Department of Genetics, Southwest Foundation for Biomedical Research, San Antonio, TX, USA.
Arterioscler Thromb Vasc Biol. 2010 Aug;30(8):1628-33. doi: 10.1161/ATVBAHA.110.205740. Epub 2010 May 27.
To investigate the genetic contributions to the expression of cell surface adhesion molecules on endothelial cells (ECs) and to the release by ECs of chemokines, which are responsible for local inflammation.
Monocyte adhesion to ECs and transmigration across the endothelial barrier are the key steps in the formation of atherosclerotic plaques and the rupture of the existing plaques. Biopsy specimens were obtained from the femoral arteries of 131 pedigreed baboons (65 males and 66 females) aged 10.4+/-1.5 years (mean+/-SD); arterial ECs were harvested and cultured up to the second passage and then subjected to in vitro challenge with tumor necrosis factor (TNF) alpha, 10 ng/mL, or vehicle for 4 hours. Endothelial surface adhesion molecules were measured using flow cytometry, and chemokines released by the ECs were measured by immunoassay. In response to TNF-alpha treatment, interleukin 8 and monocyte chemoattractant protein-1 released by ECs were increased 3.4- and 26-fold, respectively (P<0.001). The expressions of E-selectin, intercellular adhesion molecule-1, and vascular cell adhesion molecule-1 were increased 12.2-, 41.4-, and 3.5-fold, respectively (P<0.001).

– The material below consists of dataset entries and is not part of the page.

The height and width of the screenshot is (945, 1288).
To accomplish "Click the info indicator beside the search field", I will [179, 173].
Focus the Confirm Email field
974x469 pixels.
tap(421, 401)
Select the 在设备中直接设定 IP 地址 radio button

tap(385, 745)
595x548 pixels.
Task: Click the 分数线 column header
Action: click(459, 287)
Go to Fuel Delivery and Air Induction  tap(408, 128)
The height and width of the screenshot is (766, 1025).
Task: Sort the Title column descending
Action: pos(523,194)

The quantitative levels of several traits were heritable after TNF-alpha stimulation: h(2)=0.24 (P=0.02) for interleukin 8 and h(2)=0.28 (P=0.003) for E-selectin in culture medium; h(2)=0.21 (P=0.03) for intercellular adhesion molecule-1; and h(2)=0.37 (P<0.001) for vascular cell adhesion molecule-1 expression on EC surfaces. Furthermore, significant heritability was observed for lysate protein level, which is a measure of cell growth rate, with (h(2)=0.64, P<0.001) or without (h(2)=0.51, P<0.001) TNF-alpha stimulation.

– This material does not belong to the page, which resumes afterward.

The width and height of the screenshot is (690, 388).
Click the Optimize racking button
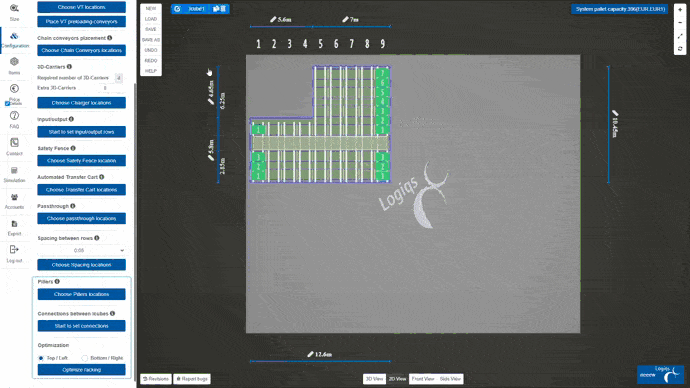click(81, 370)
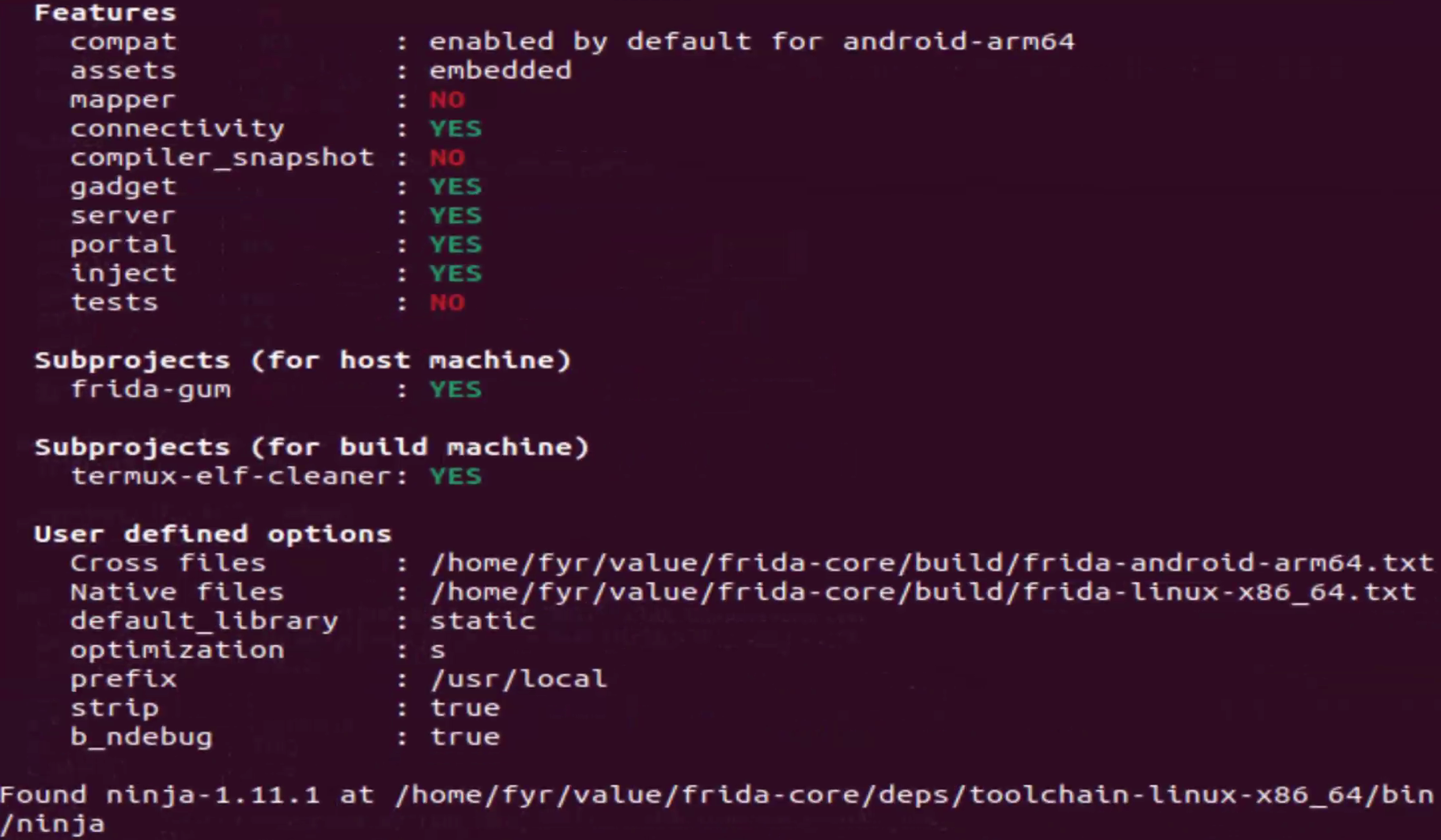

This study reports on the heritability of adhesion molecules in ECs when activated by TNF-alpha. This finding suggests genetic regulation of key arterial wall inflammatory processes that are responsible for the initiation of atherosclerotic lesions and the plaque rupture of existing atheromas.

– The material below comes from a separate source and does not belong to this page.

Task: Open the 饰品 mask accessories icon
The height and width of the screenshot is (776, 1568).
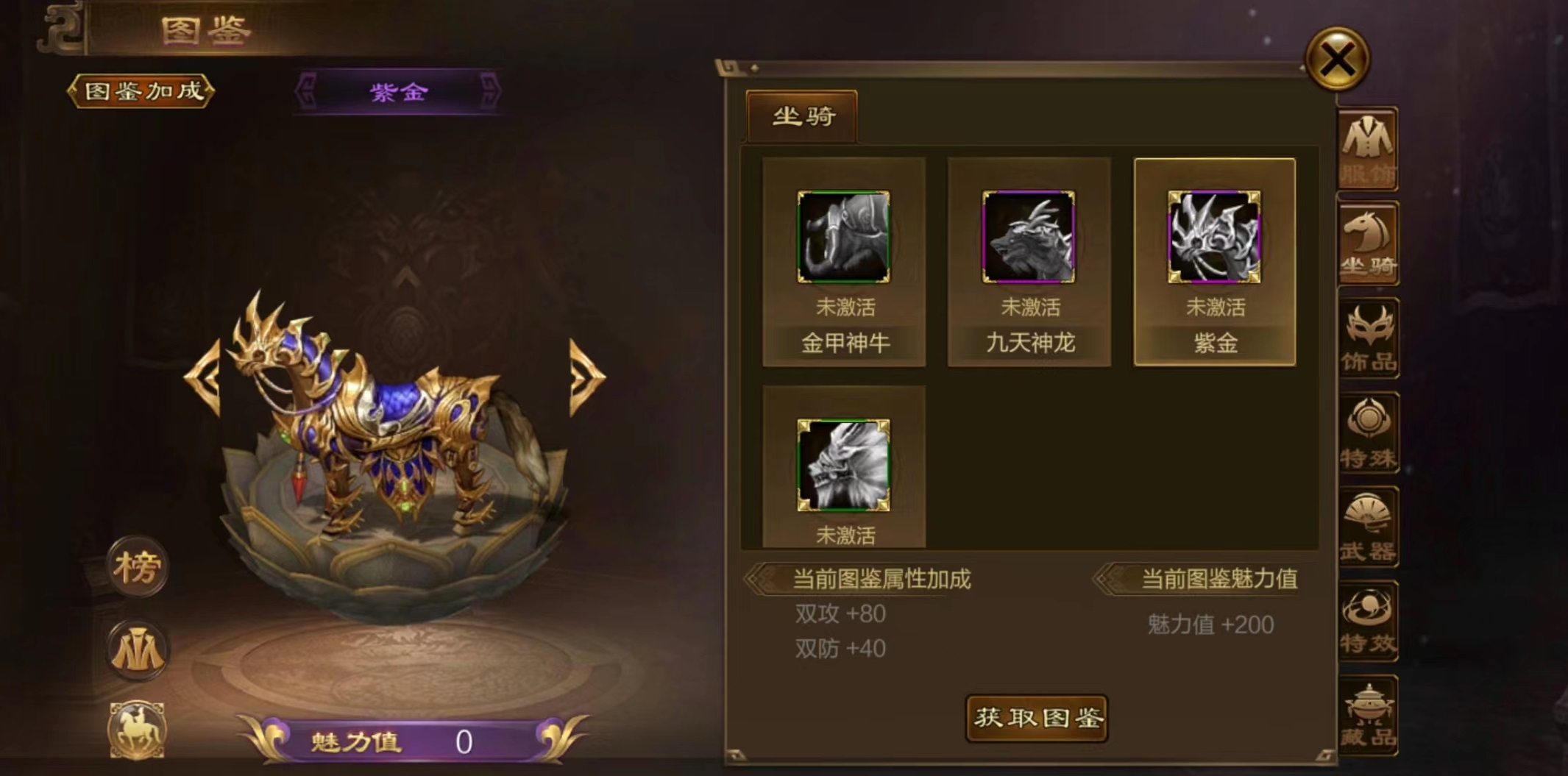Action: (x=1368, y=338)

探讨细胞表面黏附分子在血管内皮细胞(ECs)中的表达以及趋化因子释放的遗传贡献,这些趋化因子负责局部炎症。
单核细胞黏附到 ECs 并穿过内皮屏障是形成动脉粥样硬化斑块和现有斑块破裂的关键步骤。从 131 只 10.4+/-1.5 岁(均值+/-标准差)的 pedigreed 狒狒的股动脉中获取活检样本;分离动脉 ECs 并培养至第二代,然后用肿瘤坏死因子(TNF)α,10ng/ml 或载体进行体外刺激 4 小时。通过流式细胞术测量内皮表面黏附分子,通过免疫测定法测量 EC 释放的趋化因子。用 TNF-α处理后,EC 释放的白细胞介素 8 和单核细胞趋化蛋白-1 分别增加了 3.4 倍和 26 倍(P<0.001)。E-选择素、细胞间黏附分子-1 和血管细胞黏附分子-1 的表达分别增加了 12.2 倍、41.4 倍和 3.5 倍(P<0.001)。TNF-α刺激后,几种性状的定量水平具有遗传性:培养物中白细胞介素 8 的 h(2)=0.24(P=0.02)和 E-选择素的 h(2)=0.28(P=0.003);细胞间黏附分子-1 的 h(2)=0.21(P=0.03);以及 EC 表面血管细胞黏附分子-1 的 h(2)=0.37(P<0.001)。此外,在有或没有 TNF-α刺激时,裂解物蛋白水平(一种细胞生长速度的测量值)也表现出显著的遗传性,(h(2)=0.64,P<0.001)或(h(2)=0.51,P<0.001)。
本研究报告了 TNF-α激活时 ECs 中黏附分子的遗传性。这一发现表明,遗传调控是负责动脉壁炎症过程的关键,这些炎症过程是动脉粥样硬化病变和现有动脉粥样硬化斑块破裂的启动因素。